Task objective -
Could you restate the data word for word?

··· Data provided ···

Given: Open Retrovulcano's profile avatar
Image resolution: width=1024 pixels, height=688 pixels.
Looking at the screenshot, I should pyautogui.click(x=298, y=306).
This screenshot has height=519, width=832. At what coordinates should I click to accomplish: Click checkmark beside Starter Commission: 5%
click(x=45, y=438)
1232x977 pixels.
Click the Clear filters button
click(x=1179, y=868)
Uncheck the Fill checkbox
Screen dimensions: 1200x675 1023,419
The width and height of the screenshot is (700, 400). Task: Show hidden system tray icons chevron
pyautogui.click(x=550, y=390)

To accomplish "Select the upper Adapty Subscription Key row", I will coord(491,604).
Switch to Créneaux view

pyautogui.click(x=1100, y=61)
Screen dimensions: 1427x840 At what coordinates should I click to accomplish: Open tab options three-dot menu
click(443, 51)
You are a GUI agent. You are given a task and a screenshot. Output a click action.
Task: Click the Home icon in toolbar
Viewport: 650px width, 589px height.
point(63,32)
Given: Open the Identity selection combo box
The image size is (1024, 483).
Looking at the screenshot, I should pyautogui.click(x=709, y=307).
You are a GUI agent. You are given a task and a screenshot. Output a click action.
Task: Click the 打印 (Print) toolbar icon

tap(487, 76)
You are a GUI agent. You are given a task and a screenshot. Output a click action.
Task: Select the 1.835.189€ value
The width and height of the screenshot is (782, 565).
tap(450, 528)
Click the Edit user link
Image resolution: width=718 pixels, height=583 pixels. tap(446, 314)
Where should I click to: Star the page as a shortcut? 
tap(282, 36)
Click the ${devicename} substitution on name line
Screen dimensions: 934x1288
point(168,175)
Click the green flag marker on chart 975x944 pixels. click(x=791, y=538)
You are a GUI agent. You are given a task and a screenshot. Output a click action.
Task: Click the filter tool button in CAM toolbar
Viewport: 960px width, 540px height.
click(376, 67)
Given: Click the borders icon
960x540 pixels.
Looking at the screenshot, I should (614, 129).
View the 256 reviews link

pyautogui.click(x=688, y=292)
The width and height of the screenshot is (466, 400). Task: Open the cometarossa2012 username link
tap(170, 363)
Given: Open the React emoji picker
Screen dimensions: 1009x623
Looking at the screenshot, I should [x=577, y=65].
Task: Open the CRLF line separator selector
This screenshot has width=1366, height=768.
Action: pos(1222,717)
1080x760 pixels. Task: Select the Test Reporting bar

···

Answer to this exercise -
Given: Open Retrovulcano's profile avatar
Image resolution: width=1024 pixels, height=688 pixels.
Looking at the screenshot, I should pyautogui.click(x=298, y=306).
This screenshot has height=519, width=832. At what coordinates should I click to accomplish: Click checkmark beside Starter Commission: 5%
click(x=45, y=438)
1232x977 pixels.
Click the Clear filters button
click(x=1179, y=868)
Uncheck the Fill checkbox
Screen dimensions: 1200x675 1023,419
The width and height of the screenshot is (700, 400). Task: Show hidden system tray icons chevron
pyautogui.click(x=550, y=390)

To accomplish "Select the upper Adapty Subscription Key row", I will coord(491,604).
Switch to Créneaux view

pyautogui.click(x=1100, y=61)
Screen dimensions: 1427x840 At what coordinates should I click to accomplish: Open tab options three-dot menu
click(443, 51)
You are a GUI agent. You are given a task and a screenshot. Output a click action.
Task: Click the Home icon in toolbar
Viewport: 650px width, 589px height.
point(63,32)
Given: Open the Identity selection combo box
The image size is (1024, 483).
Looking at the screenshot, I should pyautogui.click(x=709, y=307).
You are a GUI agent. You are given a task and a screenshot. Output a click action.
Task: Click the 打印 (Print) toolbar icon

tap(487, 76)
You are a GUI agent. You are given a task and a screenshot. Output a click action.
Task: Select the 1.835.189€ value
The width and height of the screenshot is (782, 565).
tap(450, 528)
Click the Edit user link
Image resolution: width=718 pixels, height=583 pixels. tap(446, 314)
Where should I click to: Star the page as a shortcut? 
tap(282, 36)
Click the ${devicename} substitution on name line
Screen dimensions: 934x1288
point(168,175)
Click the green flag marker on chart 975x944 pixels. click(x=791, y=538)
You are a GUI agent. You are given a task and a screenshot. Output a click action.
Task: Click the filter tool button in CAM toolbar
Viewport: 960px width, 540px height.
click(376, 67)
Given: Click the borders icon
960x540 pixels.
Looking at the screenshot, I should (614, 129).
View the 256 reviews link

pyautogui.click(x=688, y=292)
The width and height of the screenshot is (466, 400). Task: Open the cometarossa2012 username link
tap(170, 363)
Given: Open the React emoji picker
Screen dimensions: 1009x623
Looking at the screenshot, I should [x=577, y=65].
Task: Open the CRLF line separator selector
This screenshot has width=1366, height=768.
Action: pos(1222,717)
1080x760 pixels. Task: Select the Test Reporting bar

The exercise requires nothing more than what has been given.